Signal Type	Reliability	Should Extract?	How to Report
Face presence/location	High (>90%)	Yes	Bounding box + confidence
Facial landmarks	Moderate-High (85-95%)	Yes	Points + NME estimate
Body pose	Moderate (65-80%)	Yes	Skeleton + PCK confidence
Facial AUs	Variable (38-92%)	Selective	Only high-reliability AUs
Emotion labels	Low (<60%)	No	-
Gender	Biased (65-99%)	No	-
Race	Invalid construct	No	-
Age	Moderate (±5-8 years)	With uncertainty	Range, not point estimate

Conclusion: What I’ve Learned

Working through this literature has clarified my thinking:

Geometric signals are trustworthy. Where faces are, how bodies are positioned—these are measurable with reasonable accuracy.
Behavioral signals require humility. AUs and pose configurations can be detected, but what they mean depends on context we often don’t have.
Psychological inferences are overreach. The emotion recognition industry is built on shaky foundations. I don’t want to contribute to it.
Identity categorizations are harmful. Race and gender classification encode social constructs as biological facts. They should not be built.

The goal of taocore-human is not to understand people. It’s to describe observable patterns while being honest about what remains unknown. The data tells us clearly: most of what matters about a person is not visible on the surface.

References

Albiero, V., et al. (2020). Analysis of gender inequality in face recognition accuracy. IEEE/CVF WACV Workshops, 81-89.
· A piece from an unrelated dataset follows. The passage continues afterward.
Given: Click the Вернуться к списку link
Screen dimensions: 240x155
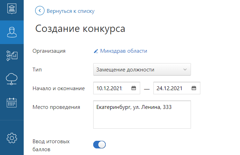Looking at the screenshot, I should tap(71, 11).
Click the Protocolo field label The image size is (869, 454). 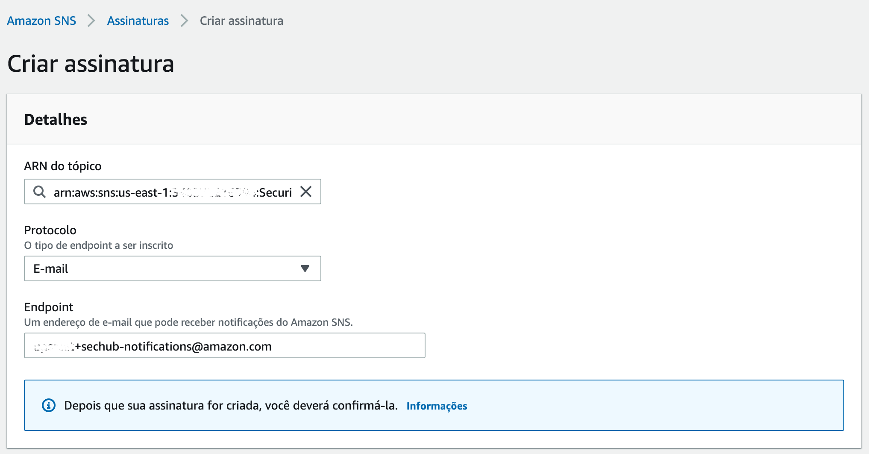click(50, 230)
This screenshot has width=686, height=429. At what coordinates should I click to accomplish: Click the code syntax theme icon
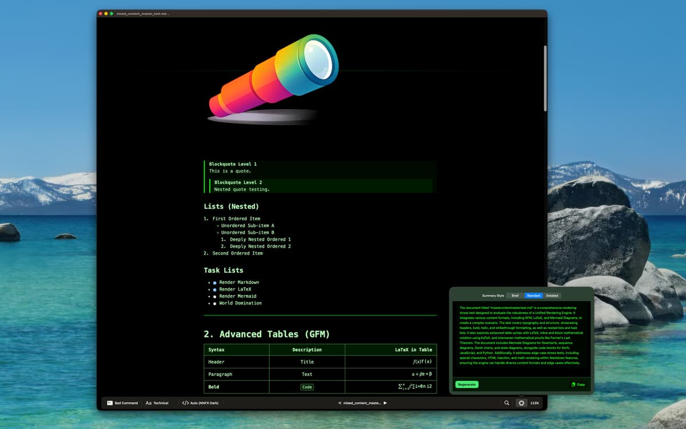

Barrett, L. F., et al. (2019). Emotional expressions reconsidered. Psychological Science in the Public Interest, 20(1), 1-68.

Buolamwini, J., & Gebru, T. (2018). Gender shades. FAT, 77-91.

Cao, Z., et al. (2019). OpenPose. IEEE TPAMI, 43(1), 172-186.

Deng, J., et al. (2020). RetinaFace. IEEE/CVF CVPR, 5203-5212.

Ekman, P., & Friesen, W. V. (1978). Facial Action Coding System. Consulting Psychologists Press.

Goffman, E. (1959). The Presentation of Self in Everyday Life. Anchor Books.

Hill, K. (2020). Wrongfully accused by an algorithm. The New York Times, June 24.

James, W. (1890). The Principles of Psychology. Henry Holt.

Kreibig, S. D. (2010). Autonomic nervous system activity in emotion. Biological Psychology, 84(3), 394-421.

Ricanek, K., & Tesafaye, T. (2006). MORPH. FG, 341-345.

Rothe, R., et al. (2018). Deep expectation of real and apparent age. IJCV, 126(2-4), 144-157.

Schuller, B., & Batliner, A. (2013). Computational Paralinguistics. Wiley.

Sun, K., et al. (2019). Deep high-resolution representation learning. IEEE/CVF CVPR, 5693-5703.

Zhang, K., et al. (2016). MTCNN. IEEE SPL, 23(10), 1499-1503.

Zhang, X., et al. (2014). BP4D-Spontaneous. Image and Vision Computing, 32(10), 692-706.